You’ve probably heard the word “NFT” being thrown around for a while now. But what exactly are they? NFT is an acronym for ‘non-fungible token,’ meaning that a distinct image that is bought or sold cannot be owned or copied by anyone else. NFTs, which exist on a blockchain, are currently popular in the art world, but they’ve managed to enter other industries, such as the supply chain.
Utilizing blockchain technology in the supply chain isn’t new. Once information is stored on blockchain, it cannot be deleted or changed; this kind of interface enables an ongoing ledger of information all across the supply chain. This accountability ensures better supply chain finance management, inventory management (forecasting for future demand, allocation by expiration-date, real-time updates of SKU count, and more). Additionally, blockchain allows a customer to see the entire journey of their product, which leads to retention; this traceability is key to improving customer relationships. When a blockchain framework is adopted by all service providers, there is a smoother handover from the freight provider to the warehouse, and from the warehouse to the freight provider. Providers can track when the product was received and shipped.

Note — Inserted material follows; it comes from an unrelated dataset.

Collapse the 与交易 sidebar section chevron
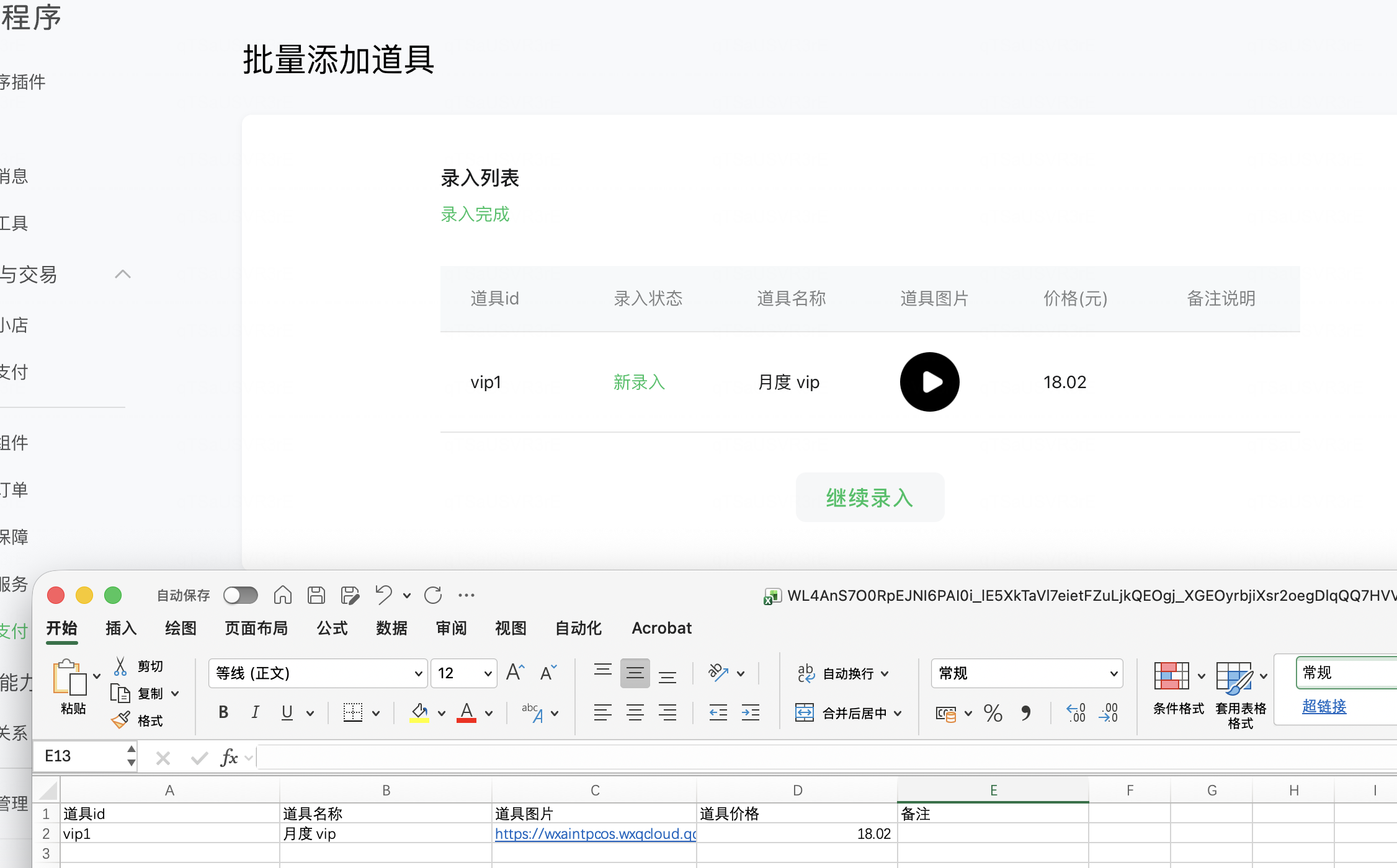1397x868 pixels. 123,274
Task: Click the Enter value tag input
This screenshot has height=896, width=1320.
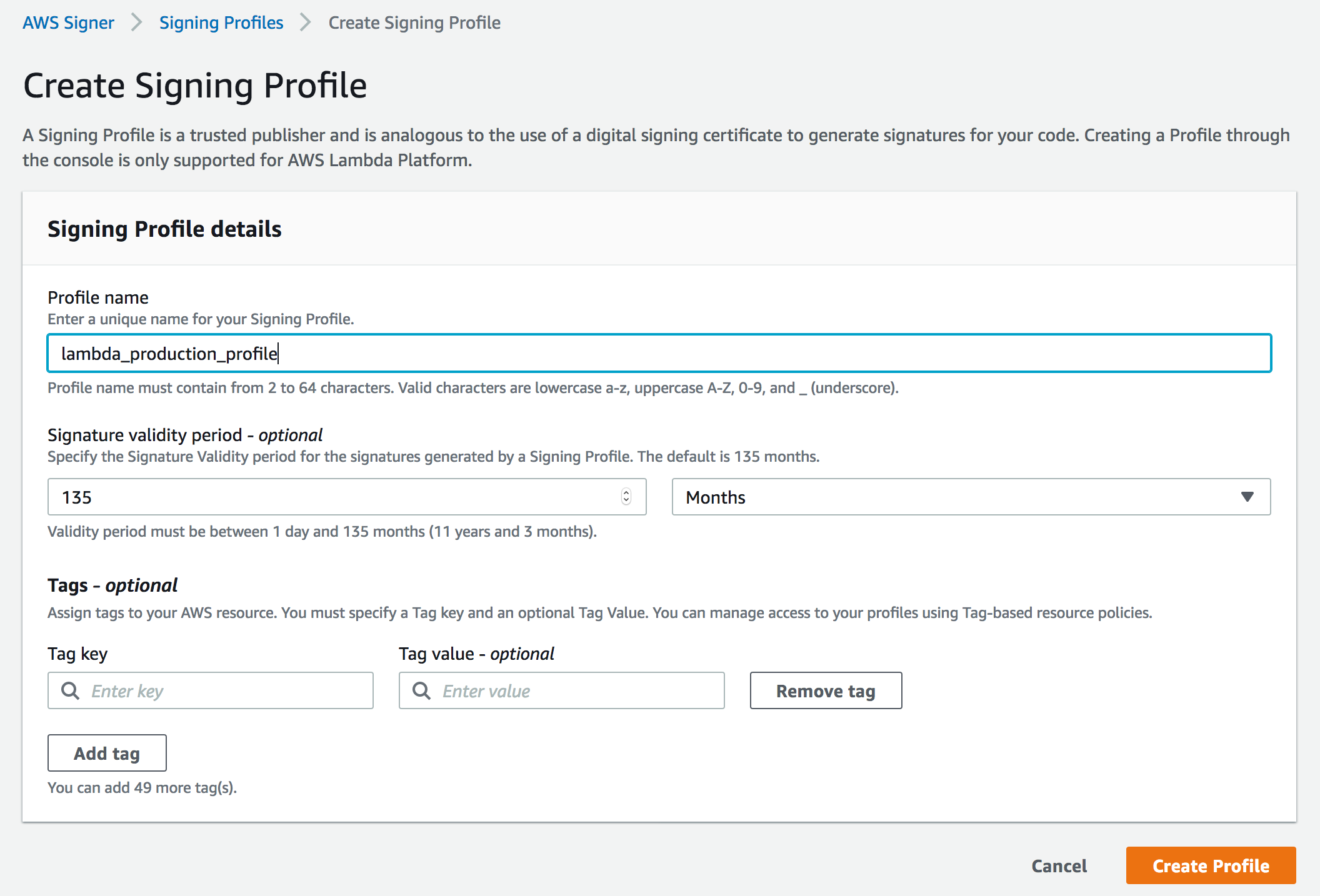Action: pyautogui.click(x=575, y=690)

So how do NFTs fit into supply chain technology? Essentially, NFTs use blockchain in a similar fashion to the supply chain– to verify ownership and payment history. So, as it applies to the supply chain, NFTs can be linked to specific products or crates, which enables businesses to access a microlevel view of their goods’ journeys. This kind of bird’s eye view extends to authentication; luxury items, for example, utilize distinctive NFTs to fight against counterfeit items by allowing both the brand and the end-consumer to track products’ path from creation to sale. These NFTs are linked to a barcode, making traceability for everyone even easier. Operators at different touch points in the supply chain can simply scan the barcode and verify that a designer item, for example, was in fact manufactured by a couture fashion brand. Of course, this authentication process prevents brands from losing money via corrupt sellers hawking counterfeit items.

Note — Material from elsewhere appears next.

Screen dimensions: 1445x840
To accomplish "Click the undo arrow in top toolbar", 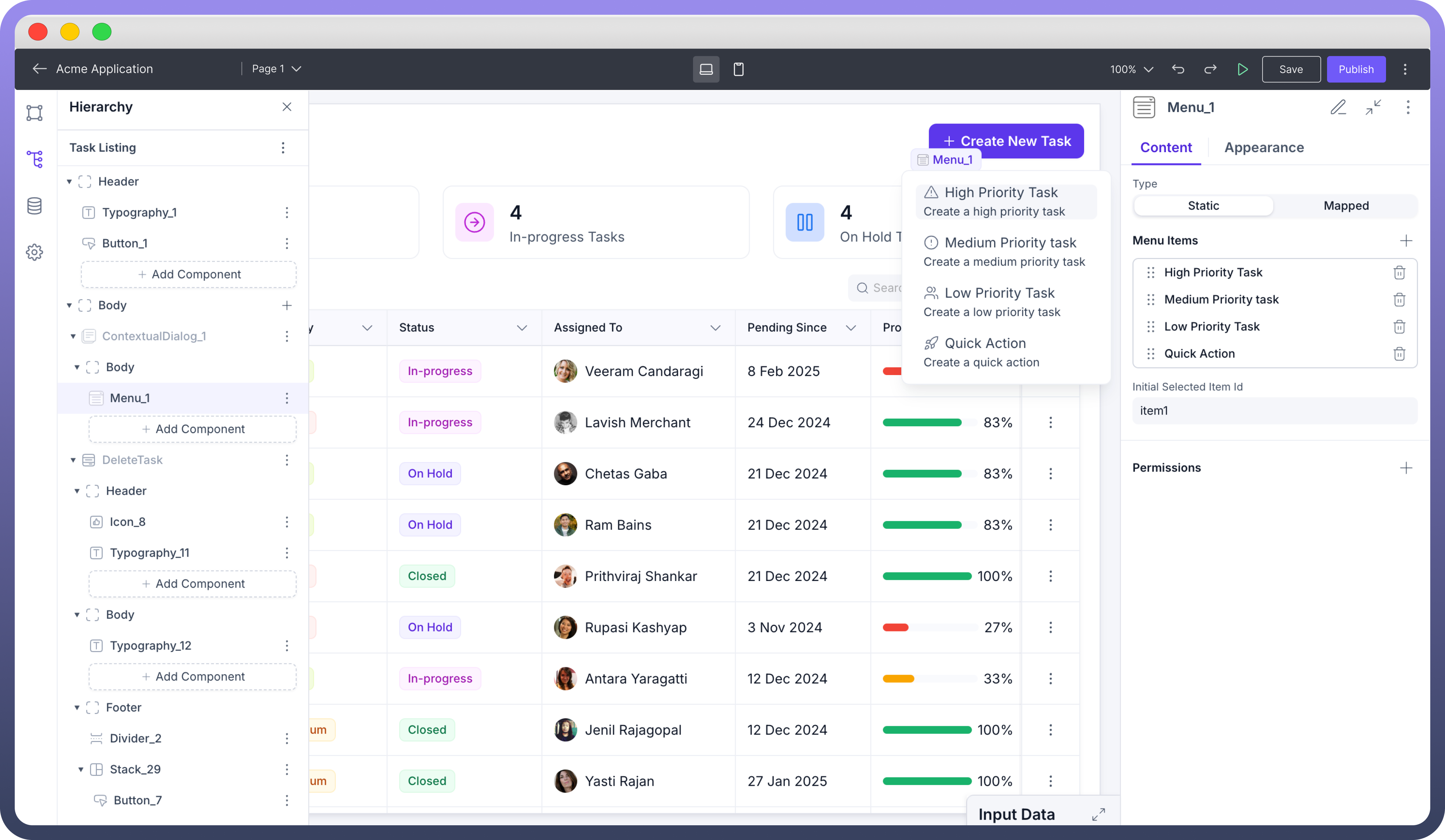I will [1178, 69].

Regarding supply chain visibility, NFTs are incredibly useful for letting supply chain stakeholders know about product delays. Since NFTs can offer transparency into a specific product, organizations who utilize a just-in-time manufacturing model, which necessitates sourcing many separate parts from various locations and synchronizing those parts’ journeys, can track each individual part to forecast potential delays. This, in turn, gives organizations the ability to mitigate future supply chain disruptions.

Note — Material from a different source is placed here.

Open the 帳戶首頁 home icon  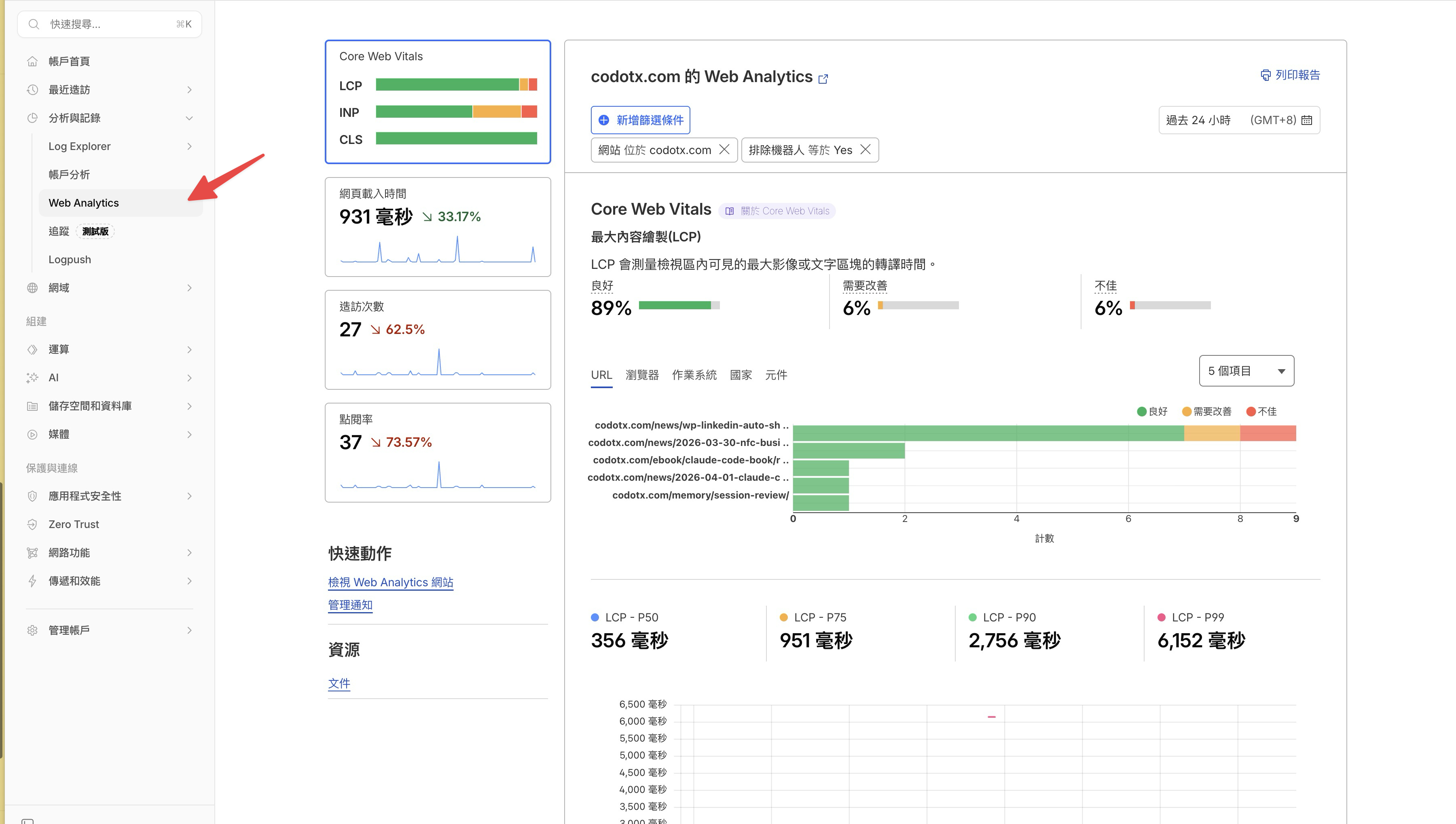[x=33, y=61]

In essence, NFTs’ usage in the supply chain sector isn’t going anywhere. As Osa co-founder and CTO Shlomi Amouyal says, “Companies can use NFTs to identify, track, and prove ownership of any physical and digital item and link them back to the blockchain, a capability that is extremely valuable in e-commerce for retailers, the food industry and also for in-game shopping. Customers will continue to demand visibility and blockchain enables companies to better communicate with their audience as items are tracked through every touch point in the supply chain, protecting intellectual property and patents, authenticating precious valuables, and much more.”